DAI Ungkap Pentingnya Pembetukan LPPP, LPS-nya Industri Asuransi
- U-Report
VoxPop – Heboh banyak muncul aduan terkait produk unit link dan kasus gagal bayar menjadi sorotan para pelaku industri asuransi. Mereka pun menyerukann agar terciptanya tata kelola industri asuransi yang lebih sehat di dalam negeri.
Pengawas dan Pembina Dewan Asuransi Indonesia (DAI) Kornelius Simanjuntak mengatakan, untuk mewujudkan hal tersebut, perlu adanya kolaborasi antara perusahaan asuransi dengan pialang asuransi.
Kolaborasi antara dua entitas ini tegasnya, penting dilakukan agar menghilangkan sikap saling mencurigai antara keduanya. Sebab, sikap saling curiga yang selama ini selalu muncul dapat merusak kelangsungan dua entitas bisnis tersebut.
"Hilangkan saling menyalahkan.

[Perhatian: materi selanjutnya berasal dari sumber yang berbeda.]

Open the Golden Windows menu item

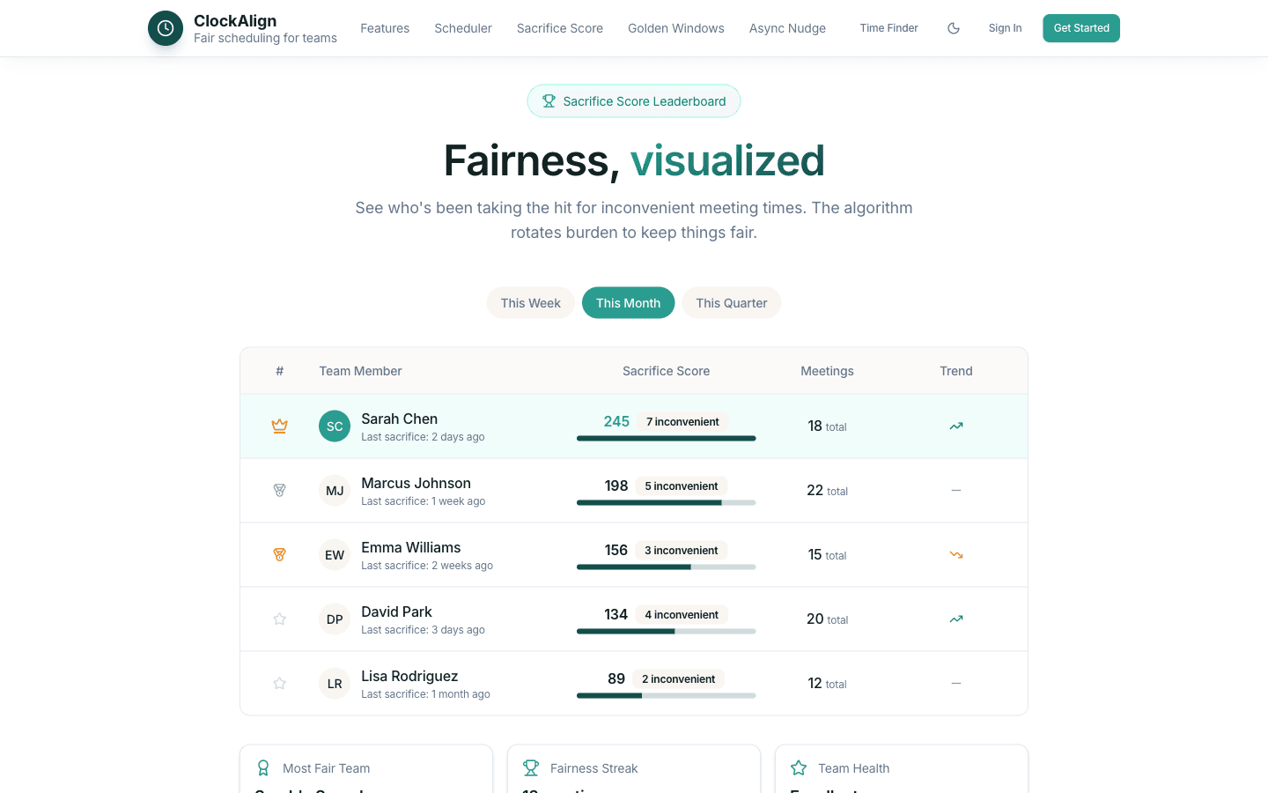(x=675, y=28)
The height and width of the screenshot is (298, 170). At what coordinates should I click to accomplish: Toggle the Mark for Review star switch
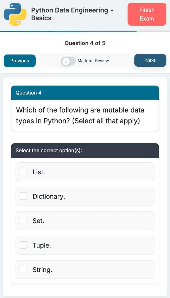pyautogui.click(x=68, y=61)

Yang selama ini muncul adalah broker ini katanya merusak pasar," kata Kornelius dalam webinar bertajuk 'Pembenahan Tata Kelola Industri Asuransi', dikutip Jumat, 24 Desember 2021.

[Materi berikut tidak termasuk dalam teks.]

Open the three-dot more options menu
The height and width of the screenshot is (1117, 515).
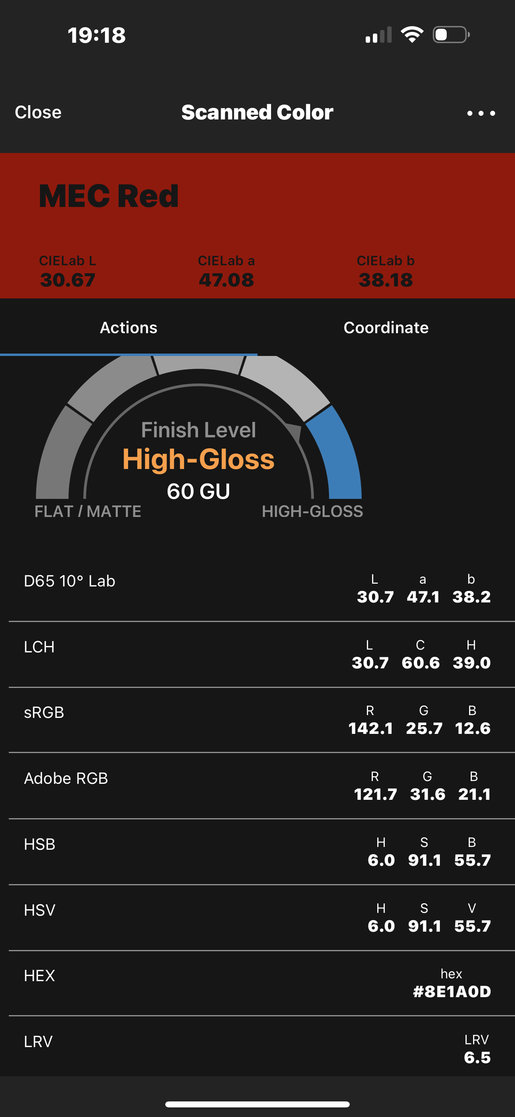(x=481, y=113)
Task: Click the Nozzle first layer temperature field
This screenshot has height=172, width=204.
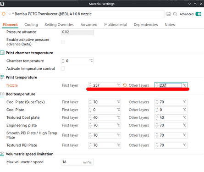Action: pos(105,85)
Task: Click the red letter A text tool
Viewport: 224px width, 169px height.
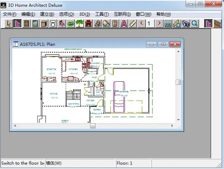Action: tap(124, 24)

Guna menyelesaikan permasalahan ini, Otoritas Jasa Keuangan (OJK) dan Pemerintah pun didorong segera membentuk Lembaga Penjamin Pemegang Polis (LPPP). Lembaga itu pun juga memberi manfaat sebagai upaya mendorong minat masyarakat untuk menggunakan jasa asuransi.

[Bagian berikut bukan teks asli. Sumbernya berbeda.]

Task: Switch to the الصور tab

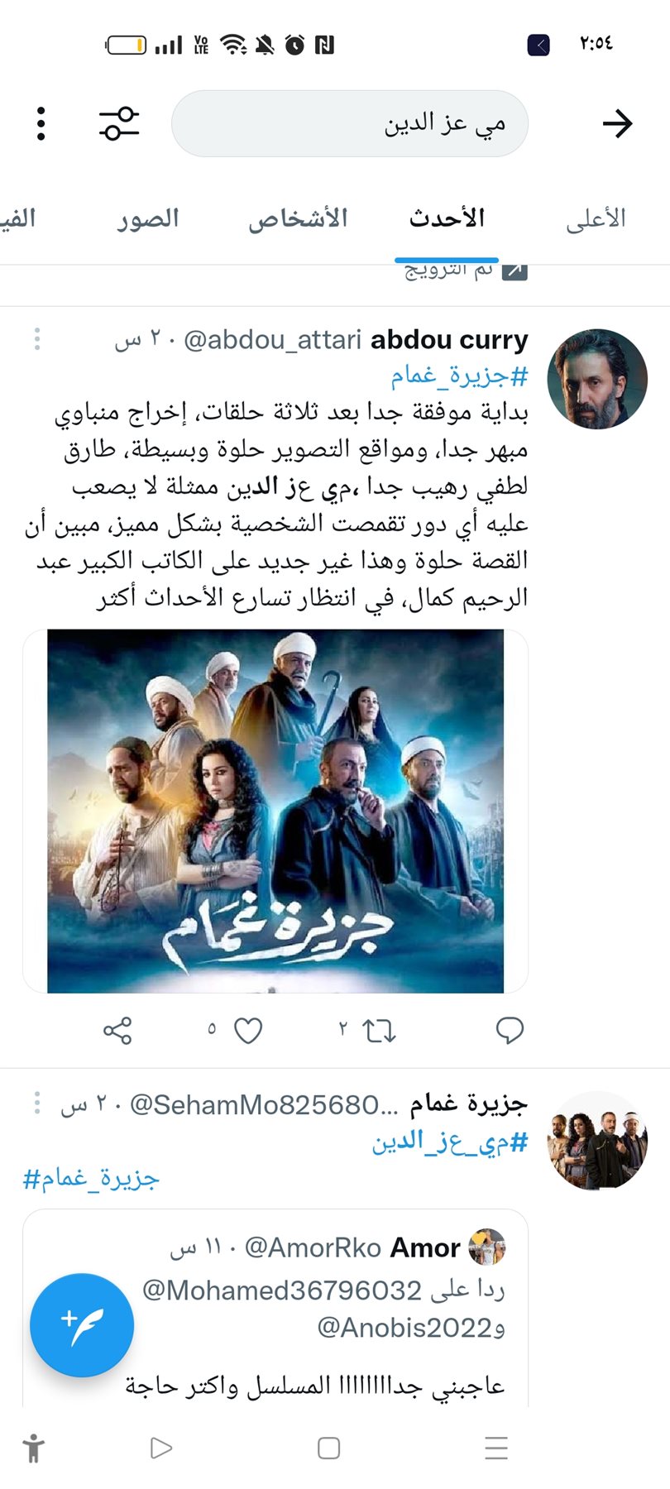Action: tap(148, 219)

Selain itu, LPPP juga dapat mengembalikan citra perusahaan asuransi, mengingat akhir-akhir ini makin banyak permasalahan yang terjadi di sejumlah perusahaan. Menurutnya, jika mengacu pada Undang-undang Nomor 40 Tahun 2014 tentang Perasuransian, lembaga tersebut sudah harus dibangun.
Sebab, UU mengamanatkan lembaga tersebut harus sudah ada paling lambat tiga tahun setelah undang-undang perasuransian terbit.
Asuransi untuk mengcover resiko kesehatan
- U-Report
Ketua Umum Asosiasi Perusahaan Pialang Asuransi Indonesia (Apparindo) Mohammad Jusuf Adi mengatakan, diperlukan kesadaran dari para perusahaan asuransi untuk melakukan bisnis sesuai kecukupan modal. Dengan begitu, pihaknya akan lebih mudah melakukan penyeleksian perusahaan asuransi bagi nasabah.
“Mungkin ke depan perlu pertimbangan, perusahaan asuransi perlu melakukan spesialisasi sesuai dengan kemampuan internal mereka. Kalau modal Rp3 triliun misalnya, jangan main untuk risiko sampai Rp10 triliun. Sehingga kami di pialang dalam rangka melakukan penyeleksian perusahaan asuransi lebih mudah,” ujarnya.
Sementara itu, Direktur Teknis IFG Rianto Ahmad menekan, perlu adanya manajemen risiko yang mumpuni oleh perusahaan-perusahaan, guna mendorong iklim industri asuransi yang sehat. Hal ini pun harus menjadi bagian dari budaya perusahaan.